Aggiornamenti sullo Sri Lanka, Pakistan e Guinea Bissau 

15/06/2009 - Negli scorsi giorni sono giunti dalla nostra sede internazionale gli ultimi aggiornamenti sulle situazioni di emergenza in Sri Lanka,  Pakistan e Guinea-Bissau.

Sri Lanka

SOS Villaggi dei Bambini Sri Lanka ha ottenuto il permesso del Ministero per lo Sviluppo dei Bambini di attivare il programma di sostegno e accoglienza per i profughi della guerra. L’accordo con il CECB (l’agenzia governativa Central Engineering Consultancy Bureau) per la costruzione di ricoveri temporanei è stato firmato. Questo significa che la prima fase del programma di emergenza può essere avviata nelle prossime settimane. La sede SOS locale ci terrà aggiornati su tutte le misure adottate e su eventuali sviluppi. In generale la situazione in Sri Lanka è ancora estremamente sensibile, anche se il conflitto con LTTE si è concluso. A SOS Villaggi dei Bambini Sri Lanka è stato consentito di iniziare le operazioni di aiuto nei campi profughi attraverso il consenso del governo e ogni attività è rigorosamente osservata da parte delle autorità locali.

Pakistan

è stato completato il lavoro di restauro per l'edificio a Peshawar, il quale è stato scelto per diventare rifugio per circa 100 donne e bambini fuggiti dal conflitto armato nella Swat Valley. SOS Villaggi dei Bambini Pakistan è in rapporto con i rappresentanti delle autorità locali per finalizzare i dettagli del progetto. Il rifugio fornirà i profughi con prodotti alimentari, abbigliamento, forniture mediche e altri servizi di base.
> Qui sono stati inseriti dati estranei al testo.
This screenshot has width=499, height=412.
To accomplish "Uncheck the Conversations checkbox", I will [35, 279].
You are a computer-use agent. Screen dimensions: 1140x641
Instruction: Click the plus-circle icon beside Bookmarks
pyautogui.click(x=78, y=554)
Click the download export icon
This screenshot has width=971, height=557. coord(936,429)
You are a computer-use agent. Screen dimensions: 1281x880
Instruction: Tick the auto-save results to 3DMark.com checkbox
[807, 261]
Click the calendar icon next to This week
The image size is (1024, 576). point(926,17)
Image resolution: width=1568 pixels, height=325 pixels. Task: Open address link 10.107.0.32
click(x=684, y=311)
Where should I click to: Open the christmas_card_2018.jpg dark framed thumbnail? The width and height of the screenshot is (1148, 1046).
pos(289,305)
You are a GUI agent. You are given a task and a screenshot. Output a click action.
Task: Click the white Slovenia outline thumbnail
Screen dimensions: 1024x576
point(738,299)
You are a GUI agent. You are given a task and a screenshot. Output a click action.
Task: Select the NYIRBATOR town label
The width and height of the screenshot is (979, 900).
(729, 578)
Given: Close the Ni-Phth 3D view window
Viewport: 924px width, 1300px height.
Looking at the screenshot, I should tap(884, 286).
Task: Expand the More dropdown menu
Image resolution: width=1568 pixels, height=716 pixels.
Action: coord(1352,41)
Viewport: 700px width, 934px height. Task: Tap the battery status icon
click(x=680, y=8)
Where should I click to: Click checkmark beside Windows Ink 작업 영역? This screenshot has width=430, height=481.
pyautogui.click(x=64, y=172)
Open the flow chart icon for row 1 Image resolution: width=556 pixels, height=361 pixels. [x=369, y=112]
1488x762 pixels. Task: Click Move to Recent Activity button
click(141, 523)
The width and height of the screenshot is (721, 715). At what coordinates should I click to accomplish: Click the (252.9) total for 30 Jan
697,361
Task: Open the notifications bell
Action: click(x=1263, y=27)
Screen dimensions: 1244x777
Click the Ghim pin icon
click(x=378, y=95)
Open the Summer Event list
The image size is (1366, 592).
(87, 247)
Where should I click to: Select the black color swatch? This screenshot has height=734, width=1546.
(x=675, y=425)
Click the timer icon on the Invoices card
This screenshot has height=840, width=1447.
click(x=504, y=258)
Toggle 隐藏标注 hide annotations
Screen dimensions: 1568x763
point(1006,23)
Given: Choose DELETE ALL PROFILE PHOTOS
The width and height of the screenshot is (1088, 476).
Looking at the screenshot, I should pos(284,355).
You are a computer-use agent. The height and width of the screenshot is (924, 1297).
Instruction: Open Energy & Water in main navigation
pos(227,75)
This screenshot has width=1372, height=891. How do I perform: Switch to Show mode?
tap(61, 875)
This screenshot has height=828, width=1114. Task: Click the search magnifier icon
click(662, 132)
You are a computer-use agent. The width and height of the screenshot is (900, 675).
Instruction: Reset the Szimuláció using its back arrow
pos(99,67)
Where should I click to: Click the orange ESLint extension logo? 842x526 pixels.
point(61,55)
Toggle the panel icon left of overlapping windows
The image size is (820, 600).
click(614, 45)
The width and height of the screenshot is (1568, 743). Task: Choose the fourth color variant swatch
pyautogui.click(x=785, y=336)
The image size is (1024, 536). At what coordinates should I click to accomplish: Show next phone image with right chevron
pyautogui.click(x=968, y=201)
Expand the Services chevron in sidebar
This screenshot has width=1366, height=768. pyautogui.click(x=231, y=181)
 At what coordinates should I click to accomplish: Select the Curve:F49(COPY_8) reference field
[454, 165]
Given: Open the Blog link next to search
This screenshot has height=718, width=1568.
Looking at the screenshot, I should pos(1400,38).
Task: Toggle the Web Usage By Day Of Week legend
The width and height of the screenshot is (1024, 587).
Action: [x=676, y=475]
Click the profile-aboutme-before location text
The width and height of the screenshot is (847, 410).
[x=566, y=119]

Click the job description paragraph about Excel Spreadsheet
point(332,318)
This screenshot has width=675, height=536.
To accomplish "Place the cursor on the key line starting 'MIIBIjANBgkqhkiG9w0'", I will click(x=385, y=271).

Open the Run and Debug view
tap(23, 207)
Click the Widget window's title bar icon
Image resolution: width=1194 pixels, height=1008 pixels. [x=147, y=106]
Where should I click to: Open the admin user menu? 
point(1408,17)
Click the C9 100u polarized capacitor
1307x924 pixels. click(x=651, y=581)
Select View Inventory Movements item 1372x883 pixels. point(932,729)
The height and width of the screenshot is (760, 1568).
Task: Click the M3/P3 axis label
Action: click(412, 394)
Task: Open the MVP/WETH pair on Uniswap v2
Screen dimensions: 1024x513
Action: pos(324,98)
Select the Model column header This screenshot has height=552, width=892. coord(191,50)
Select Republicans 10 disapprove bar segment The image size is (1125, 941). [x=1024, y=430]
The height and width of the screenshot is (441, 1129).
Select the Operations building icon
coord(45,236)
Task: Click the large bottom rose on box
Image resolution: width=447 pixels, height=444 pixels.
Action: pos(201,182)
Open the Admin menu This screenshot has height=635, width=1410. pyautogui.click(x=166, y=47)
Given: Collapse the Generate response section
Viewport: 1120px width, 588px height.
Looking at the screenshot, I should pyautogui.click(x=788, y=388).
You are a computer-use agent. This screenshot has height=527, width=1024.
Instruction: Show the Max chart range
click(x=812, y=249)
La struttura è una scuola superiore attualmente chiusa per le vacanze estive. I locali sono spaziosi e adeguati ad ogni necessità, con personale di accoglienza ben addestrato.



Finora, il ricovero ha accolto una vedova con i suoi cinque figli, il cui padre è stato ucciso durante i combattimenti. Le squadre di soccorso sono ancora alla ricerca di tutte le persone fuggite dalla zona degli scontri, che ora hanno bisogno di sostegno. Si prevedono nuovi profughi nel giro dei prossimi giorni, ma fortunatamente il sistema familiare allargato che vige nel paese ha permesso a molte persone di essere accolte in case di parenti lontani ed amici, le cui case sono state risparmiate dalla guerra.


Guinea-Bissau.

La situazione nel paese dopo gli assassinii politici rimane calma. Tutte le scuole, gli uffici ed i negozi hanno riaperto, come i programmi di sostegno familiare e prevenzione all’abbandono che SOS Villaggi dei Bambini Guinea Bissau ha attivato nella zona. Le elezioni presidenziali sono previste per il 28 giugno e la nostra associazione locale rimanere in allerta e pronta per ogni eventualità post-elezioni.